1. what does this say about the office tenant?
2. what if the hero visitor can identify the plane – name it?
3. what if the hero’s grandfather was killed in such a plane in WWII?
4. what if the grandfather died in the plane because the admiral would not turn the carrier lights on because of fear of enemy submarines? His grandfather and sixteen other pilots were sacrified just to avoid the chance that a sub was in the area. Injustice or not?
5. What if the calendar was hanging crooked?  Does this bother the hero? Does it show the office tenant is sloppy or unattentive?
6. what if the hero gets up and straightens the calendar when the tenant leaves the office for a moment?
7. what if the hero gets up and straightens the calendar as he is talking to the tenant? Does this speak to power?
8. what if after the hero leaves the tenant puts the calendar back crooked just the way it was? Defiance or compulsive behavior?

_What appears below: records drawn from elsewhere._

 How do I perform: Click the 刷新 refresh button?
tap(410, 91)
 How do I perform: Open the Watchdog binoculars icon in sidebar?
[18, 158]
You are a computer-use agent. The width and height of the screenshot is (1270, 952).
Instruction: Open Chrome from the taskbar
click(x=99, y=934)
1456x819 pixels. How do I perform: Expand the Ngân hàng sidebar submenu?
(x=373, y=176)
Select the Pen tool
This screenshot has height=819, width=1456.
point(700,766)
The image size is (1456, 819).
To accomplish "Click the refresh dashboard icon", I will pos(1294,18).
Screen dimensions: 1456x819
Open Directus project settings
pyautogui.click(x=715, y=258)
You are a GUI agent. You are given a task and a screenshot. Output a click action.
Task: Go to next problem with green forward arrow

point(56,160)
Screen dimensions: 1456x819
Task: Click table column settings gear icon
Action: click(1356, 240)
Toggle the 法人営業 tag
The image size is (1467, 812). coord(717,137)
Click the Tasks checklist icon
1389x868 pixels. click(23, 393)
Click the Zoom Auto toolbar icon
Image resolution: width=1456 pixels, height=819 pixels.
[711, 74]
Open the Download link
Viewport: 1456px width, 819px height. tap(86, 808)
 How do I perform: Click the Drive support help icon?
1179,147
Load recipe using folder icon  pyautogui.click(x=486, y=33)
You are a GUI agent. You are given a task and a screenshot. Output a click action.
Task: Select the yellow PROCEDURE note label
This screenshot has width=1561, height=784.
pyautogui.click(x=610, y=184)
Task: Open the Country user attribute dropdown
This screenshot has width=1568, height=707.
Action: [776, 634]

9. what if the date 23 is circled in red with arrows pointing to it on four sides? AE -- Anticipatory event? What is going to happen on that date?  Is it an AE and a foreshadowing of something else to come that the hero should have anticipated?
 
Each detail can be mined to open up many different possibilities to entertain the reader and support the story objectives.
 
For many writers description and the effective use of detail is a lost art. I’m reading a book right now by a very good author and the first 25% of the book is in the same setting with just two people having a very witty dialogue. Great dialogue but it’s not much of a story. I can’t even believe an experienced writer would do this.  How many blogs do you see about how to write description? How many blogs are about making details do more than just paint a word picture of a scene to give the story a greater sense of reality?
 
I think one of the problems is all the interest in writing a novel in a month -- or even a week. This  leads to novels that are mostly dialogue. The novel is written, or 1000 words are written in an hour, and the description has to wait until the second draft where a little description will be layered in -- more as an unpleasant necessity than a golden opportunity to make the narrative a better reading experience.
 
The devil is in the details…or shall I say in the lack of salient details.
 
P.S. What else was in the office?
 
Item #2. An old high school football trophy on a shelf behind the desk. It was broken once and the arm throwing the football was glued back on poorly.
 
Item #3. A large white plastic floor fan angled in a way it would only direct air at the office tenant's desk.